In: Finance
You are looking at buying a home with an asking price of $250,000. Since the market is hot, you plan to put in an offer for the full asking price. You also plan to put a $40,000 down payment and finance the remainder. Your bank is offering you a 30-year loan at 4.25% APR (compounded monthly). A) Assume your first payment is made one month from today, calculate your monthly loan payment and calculate the total amount paid to the bank over the course of 30 years B) Calculate the total interest paid to the bank over the course of 30 years. C) If you pay off $1580 monthly on the loan, how many months will it take to pay off? I had wrong answers of 1064 / 3,305,423 / 2,134,211 / 387 |
a.
loan amount (P) = asking price - down payment
=250000-40000
=210000
number of total months (n) = 30*12 = 360
interest rate per month (i) =4.25%/12 =0.003541666667
equal payment formula = P* i *((1+i)^n)/((1+i)^n-1)

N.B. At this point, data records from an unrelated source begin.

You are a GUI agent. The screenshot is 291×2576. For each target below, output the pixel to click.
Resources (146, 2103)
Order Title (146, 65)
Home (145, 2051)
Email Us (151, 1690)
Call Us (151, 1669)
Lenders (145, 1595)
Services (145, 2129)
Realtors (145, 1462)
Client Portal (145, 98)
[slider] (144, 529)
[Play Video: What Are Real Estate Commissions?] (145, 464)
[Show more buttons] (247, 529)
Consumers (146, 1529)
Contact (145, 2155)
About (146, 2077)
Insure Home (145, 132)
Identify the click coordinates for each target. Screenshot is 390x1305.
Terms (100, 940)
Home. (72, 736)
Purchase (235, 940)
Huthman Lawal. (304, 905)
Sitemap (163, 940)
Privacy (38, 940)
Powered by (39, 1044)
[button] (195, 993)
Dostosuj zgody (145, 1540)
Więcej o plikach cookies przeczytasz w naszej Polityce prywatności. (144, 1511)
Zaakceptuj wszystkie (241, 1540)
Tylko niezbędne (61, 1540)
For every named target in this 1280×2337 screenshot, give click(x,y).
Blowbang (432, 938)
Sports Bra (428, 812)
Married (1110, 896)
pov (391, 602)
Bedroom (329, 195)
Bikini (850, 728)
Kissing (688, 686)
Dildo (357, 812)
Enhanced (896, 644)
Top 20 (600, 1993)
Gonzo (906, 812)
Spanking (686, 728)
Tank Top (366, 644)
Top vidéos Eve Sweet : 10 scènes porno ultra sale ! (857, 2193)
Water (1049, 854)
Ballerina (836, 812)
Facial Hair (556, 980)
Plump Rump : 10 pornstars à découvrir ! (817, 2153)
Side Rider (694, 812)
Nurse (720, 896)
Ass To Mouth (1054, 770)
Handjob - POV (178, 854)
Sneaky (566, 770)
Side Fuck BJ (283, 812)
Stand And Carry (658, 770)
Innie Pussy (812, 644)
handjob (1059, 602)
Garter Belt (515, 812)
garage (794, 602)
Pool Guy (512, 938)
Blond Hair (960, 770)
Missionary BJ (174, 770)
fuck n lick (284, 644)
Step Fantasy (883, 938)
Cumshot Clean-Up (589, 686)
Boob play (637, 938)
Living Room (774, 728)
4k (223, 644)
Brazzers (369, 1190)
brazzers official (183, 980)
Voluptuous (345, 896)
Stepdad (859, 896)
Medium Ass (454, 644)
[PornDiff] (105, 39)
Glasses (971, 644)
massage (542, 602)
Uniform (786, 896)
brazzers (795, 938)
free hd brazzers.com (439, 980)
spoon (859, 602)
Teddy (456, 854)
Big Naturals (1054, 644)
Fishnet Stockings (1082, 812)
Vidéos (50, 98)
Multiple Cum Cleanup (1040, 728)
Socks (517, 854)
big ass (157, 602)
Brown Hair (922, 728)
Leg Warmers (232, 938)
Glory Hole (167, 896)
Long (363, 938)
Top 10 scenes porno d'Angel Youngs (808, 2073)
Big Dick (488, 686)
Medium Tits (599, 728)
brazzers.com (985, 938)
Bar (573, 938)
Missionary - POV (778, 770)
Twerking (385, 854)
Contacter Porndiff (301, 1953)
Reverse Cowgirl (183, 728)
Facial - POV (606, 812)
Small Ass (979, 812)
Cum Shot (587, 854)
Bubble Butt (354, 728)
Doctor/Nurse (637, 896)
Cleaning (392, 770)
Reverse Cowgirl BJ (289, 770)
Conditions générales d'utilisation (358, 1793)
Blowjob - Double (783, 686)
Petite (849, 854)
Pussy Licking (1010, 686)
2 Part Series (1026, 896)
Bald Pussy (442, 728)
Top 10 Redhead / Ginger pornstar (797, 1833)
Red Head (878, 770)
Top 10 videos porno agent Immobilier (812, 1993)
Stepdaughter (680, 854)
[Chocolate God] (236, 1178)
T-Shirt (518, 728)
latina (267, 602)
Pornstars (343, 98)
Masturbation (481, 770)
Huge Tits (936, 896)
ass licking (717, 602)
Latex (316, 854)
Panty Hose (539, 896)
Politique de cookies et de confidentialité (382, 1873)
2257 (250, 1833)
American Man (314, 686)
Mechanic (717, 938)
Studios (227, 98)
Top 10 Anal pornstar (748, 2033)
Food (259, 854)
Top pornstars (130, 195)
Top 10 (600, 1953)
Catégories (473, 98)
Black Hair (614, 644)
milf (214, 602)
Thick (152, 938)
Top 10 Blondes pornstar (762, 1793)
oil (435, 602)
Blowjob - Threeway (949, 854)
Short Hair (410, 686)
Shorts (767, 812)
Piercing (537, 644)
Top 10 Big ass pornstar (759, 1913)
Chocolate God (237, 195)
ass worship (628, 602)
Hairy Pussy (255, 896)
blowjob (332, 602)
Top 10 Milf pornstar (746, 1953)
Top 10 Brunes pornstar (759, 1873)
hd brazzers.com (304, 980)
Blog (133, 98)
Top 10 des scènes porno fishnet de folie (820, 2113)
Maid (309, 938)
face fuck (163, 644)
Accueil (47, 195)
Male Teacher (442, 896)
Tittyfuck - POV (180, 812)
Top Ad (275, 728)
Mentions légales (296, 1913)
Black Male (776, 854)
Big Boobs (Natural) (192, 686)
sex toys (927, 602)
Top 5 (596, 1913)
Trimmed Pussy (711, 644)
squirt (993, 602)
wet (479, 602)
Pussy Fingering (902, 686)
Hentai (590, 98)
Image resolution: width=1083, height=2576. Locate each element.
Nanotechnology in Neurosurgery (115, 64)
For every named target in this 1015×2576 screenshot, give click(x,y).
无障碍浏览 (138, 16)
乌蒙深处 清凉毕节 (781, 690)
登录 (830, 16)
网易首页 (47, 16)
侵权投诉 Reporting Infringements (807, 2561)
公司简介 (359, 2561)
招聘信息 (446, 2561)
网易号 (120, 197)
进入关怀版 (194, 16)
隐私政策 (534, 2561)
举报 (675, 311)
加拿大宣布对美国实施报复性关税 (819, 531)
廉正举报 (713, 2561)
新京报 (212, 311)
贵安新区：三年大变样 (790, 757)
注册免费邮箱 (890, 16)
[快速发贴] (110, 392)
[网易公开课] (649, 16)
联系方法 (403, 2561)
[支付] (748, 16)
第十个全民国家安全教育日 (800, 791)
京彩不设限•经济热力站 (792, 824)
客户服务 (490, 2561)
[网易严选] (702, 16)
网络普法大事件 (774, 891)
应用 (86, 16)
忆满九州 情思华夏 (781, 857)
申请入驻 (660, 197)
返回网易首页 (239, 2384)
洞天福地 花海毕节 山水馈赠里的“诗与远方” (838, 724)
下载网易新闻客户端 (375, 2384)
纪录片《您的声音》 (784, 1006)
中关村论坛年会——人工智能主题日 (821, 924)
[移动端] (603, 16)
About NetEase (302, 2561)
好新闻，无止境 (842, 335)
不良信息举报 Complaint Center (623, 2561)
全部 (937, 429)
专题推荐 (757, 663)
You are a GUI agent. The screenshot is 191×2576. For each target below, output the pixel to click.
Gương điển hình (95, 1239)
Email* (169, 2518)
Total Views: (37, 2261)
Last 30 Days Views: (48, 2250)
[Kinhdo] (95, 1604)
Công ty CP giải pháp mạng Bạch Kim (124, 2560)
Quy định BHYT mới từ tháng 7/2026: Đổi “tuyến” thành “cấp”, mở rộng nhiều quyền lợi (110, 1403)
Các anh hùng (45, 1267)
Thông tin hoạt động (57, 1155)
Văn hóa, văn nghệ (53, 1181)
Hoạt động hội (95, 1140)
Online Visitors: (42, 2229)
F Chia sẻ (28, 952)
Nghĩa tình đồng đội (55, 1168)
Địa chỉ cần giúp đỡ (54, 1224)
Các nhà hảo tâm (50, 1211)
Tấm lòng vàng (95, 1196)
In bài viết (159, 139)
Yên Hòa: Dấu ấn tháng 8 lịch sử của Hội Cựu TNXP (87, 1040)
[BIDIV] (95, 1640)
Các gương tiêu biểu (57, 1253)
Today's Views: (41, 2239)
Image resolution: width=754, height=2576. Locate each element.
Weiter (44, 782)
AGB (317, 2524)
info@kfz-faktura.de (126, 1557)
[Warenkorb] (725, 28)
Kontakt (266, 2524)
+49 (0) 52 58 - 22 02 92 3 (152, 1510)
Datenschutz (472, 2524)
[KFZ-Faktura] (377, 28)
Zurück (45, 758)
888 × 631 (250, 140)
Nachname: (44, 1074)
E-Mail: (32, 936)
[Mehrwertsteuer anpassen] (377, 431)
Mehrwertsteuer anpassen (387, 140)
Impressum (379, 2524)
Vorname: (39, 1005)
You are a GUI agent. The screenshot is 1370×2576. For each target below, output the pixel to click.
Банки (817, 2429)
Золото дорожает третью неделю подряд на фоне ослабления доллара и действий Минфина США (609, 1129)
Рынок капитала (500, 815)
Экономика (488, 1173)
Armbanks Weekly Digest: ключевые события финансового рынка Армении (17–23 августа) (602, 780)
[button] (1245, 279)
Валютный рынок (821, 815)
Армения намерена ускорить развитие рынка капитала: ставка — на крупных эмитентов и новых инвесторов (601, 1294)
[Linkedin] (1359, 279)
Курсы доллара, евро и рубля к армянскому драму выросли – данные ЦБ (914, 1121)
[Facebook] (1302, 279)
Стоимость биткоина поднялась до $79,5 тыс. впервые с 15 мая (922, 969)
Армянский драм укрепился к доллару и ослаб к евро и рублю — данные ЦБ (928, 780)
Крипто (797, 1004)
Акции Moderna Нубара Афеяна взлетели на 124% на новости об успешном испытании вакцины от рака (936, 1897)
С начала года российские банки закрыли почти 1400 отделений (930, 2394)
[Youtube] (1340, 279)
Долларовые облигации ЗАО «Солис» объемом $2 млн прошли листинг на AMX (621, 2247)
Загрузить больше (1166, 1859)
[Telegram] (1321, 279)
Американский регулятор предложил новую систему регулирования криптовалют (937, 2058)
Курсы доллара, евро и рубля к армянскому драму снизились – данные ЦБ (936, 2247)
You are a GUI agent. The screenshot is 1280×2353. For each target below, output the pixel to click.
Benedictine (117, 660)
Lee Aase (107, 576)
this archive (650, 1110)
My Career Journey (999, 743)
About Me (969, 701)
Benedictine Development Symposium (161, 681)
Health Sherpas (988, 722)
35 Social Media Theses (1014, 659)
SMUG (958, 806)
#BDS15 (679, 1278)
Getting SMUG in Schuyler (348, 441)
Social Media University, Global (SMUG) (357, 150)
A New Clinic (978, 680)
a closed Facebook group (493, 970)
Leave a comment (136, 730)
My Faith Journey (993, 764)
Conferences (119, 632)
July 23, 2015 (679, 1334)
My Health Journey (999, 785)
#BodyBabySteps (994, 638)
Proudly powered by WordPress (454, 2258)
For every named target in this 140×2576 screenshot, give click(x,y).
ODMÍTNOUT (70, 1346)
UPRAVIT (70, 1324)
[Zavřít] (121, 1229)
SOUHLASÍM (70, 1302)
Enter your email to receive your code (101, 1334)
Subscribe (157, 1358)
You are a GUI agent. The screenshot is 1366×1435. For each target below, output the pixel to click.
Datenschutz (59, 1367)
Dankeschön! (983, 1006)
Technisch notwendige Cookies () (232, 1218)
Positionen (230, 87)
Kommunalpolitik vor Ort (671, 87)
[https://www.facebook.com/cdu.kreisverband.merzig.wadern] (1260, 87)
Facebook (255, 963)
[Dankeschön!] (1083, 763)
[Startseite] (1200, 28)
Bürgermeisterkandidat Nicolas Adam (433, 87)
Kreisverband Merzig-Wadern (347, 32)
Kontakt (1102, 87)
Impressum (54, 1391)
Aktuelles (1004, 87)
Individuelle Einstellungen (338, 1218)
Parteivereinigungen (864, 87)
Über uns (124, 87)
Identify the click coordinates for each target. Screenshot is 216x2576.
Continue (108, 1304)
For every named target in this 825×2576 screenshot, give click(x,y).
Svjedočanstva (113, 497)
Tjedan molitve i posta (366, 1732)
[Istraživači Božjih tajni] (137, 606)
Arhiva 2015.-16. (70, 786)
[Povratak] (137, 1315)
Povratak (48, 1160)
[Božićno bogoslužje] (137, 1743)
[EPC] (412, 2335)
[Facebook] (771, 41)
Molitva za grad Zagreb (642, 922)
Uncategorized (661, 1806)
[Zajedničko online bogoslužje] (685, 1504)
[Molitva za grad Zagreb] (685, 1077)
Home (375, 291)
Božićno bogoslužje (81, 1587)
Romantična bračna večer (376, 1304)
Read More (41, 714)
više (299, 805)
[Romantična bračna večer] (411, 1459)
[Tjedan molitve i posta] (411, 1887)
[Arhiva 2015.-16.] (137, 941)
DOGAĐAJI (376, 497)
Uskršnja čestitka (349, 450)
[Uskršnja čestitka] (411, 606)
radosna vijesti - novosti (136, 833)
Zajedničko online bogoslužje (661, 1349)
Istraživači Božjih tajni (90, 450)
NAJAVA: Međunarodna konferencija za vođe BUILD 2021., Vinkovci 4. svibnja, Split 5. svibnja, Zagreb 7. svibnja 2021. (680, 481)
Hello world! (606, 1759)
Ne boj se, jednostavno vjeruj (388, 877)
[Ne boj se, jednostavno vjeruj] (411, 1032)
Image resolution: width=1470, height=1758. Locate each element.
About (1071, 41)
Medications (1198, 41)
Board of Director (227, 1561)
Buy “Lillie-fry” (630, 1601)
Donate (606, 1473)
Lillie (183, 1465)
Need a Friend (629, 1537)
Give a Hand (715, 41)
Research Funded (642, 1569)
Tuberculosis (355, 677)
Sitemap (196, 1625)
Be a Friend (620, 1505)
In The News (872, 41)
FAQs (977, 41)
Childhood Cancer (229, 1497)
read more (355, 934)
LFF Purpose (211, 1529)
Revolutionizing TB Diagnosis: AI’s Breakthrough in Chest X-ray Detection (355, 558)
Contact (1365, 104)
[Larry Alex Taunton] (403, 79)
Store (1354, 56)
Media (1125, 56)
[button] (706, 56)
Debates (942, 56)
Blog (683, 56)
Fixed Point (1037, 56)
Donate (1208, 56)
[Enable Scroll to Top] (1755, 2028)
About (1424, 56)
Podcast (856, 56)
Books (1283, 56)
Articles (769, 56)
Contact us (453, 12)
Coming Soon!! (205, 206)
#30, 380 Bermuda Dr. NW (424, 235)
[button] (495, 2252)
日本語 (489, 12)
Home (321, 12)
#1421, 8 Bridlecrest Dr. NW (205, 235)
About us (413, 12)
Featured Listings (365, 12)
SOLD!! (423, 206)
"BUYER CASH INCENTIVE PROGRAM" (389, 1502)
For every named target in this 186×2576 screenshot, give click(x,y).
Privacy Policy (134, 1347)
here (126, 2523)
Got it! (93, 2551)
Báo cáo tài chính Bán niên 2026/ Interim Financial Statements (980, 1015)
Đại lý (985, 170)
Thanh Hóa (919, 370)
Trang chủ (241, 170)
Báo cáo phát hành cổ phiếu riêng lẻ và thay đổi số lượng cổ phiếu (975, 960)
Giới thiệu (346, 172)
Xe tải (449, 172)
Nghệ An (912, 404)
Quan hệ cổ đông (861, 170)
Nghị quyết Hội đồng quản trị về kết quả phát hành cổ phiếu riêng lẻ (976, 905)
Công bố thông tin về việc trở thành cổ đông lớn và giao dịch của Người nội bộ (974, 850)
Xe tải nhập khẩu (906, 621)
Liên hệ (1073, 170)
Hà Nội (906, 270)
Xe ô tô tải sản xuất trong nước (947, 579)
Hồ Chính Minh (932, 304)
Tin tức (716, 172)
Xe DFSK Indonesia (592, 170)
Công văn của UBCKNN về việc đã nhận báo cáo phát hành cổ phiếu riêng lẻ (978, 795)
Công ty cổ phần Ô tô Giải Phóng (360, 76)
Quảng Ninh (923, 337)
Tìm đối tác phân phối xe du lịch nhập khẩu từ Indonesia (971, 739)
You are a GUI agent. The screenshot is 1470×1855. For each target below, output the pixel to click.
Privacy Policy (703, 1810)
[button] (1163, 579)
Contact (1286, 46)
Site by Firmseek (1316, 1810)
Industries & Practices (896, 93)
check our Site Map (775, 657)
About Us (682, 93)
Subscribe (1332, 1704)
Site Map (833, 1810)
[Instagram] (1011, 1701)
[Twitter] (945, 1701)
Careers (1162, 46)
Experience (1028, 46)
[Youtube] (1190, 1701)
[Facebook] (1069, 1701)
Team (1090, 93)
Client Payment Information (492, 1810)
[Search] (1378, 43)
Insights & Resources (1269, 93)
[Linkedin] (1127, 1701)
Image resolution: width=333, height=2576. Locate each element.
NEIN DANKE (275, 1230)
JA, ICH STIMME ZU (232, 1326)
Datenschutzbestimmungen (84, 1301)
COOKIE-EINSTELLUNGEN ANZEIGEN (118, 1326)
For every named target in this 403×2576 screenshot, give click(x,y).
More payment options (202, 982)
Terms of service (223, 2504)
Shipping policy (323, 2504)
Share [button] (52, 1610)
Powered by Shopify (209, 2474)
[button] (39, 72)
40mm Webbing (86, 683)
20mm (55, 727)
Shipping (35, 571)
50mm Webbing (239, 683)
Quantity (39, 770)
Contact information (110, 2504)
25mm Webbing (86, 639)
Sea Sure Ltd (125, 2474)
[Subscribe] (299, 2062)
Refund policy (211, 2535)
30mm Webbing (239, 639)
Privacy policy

=210000*0.003541666667*((1+0.003541666667)^360)/(((1+0.003541666667)^360)-1)
=1033.073771
so monthly loan payment is $1033.07
Total amount paid to bank = total months * monthly payment
=360*1033.07
=371905.2
Total amount paid to bank over 30 years is $371905.20
b.
total interest paid to bank = total amount paid - loan amount
=371905.20-210000
=161905.2
So total interest paid to bank is $161905.2
c.
monthly payment = 1580
equal payment formula = P* i *((1+i)^n)/((1+i)^n-1)
1580 =210000*0.003541666667*((1+0.003541666667)^n)/(((1+0.003541666667)^n)-1)
We will calculate n by trial and error method at which equal payment is equal to $1580
Assume n = 170 months
equal payment =210000*0.003541666667*((1+0.003541666667)^170)/(((1+0.003541666667)^170)-1)
=1646.383673
Assume n = 185 months
equal payment =210000*0.003541666667*((1+0.003541666667)^185)/(((1+0.003541666667)^185)-1)
=1549.270501
interpolation formula = lower n +((upper n - lower n)*(Upper Payment - actual payment)/(upper payment - lower payment))
170 + ((185-170)*((1646.383673-1580)/(1646.383673-1549.270501))
=180.2535534
So answer is 180 moths will be taken to pay the loan off.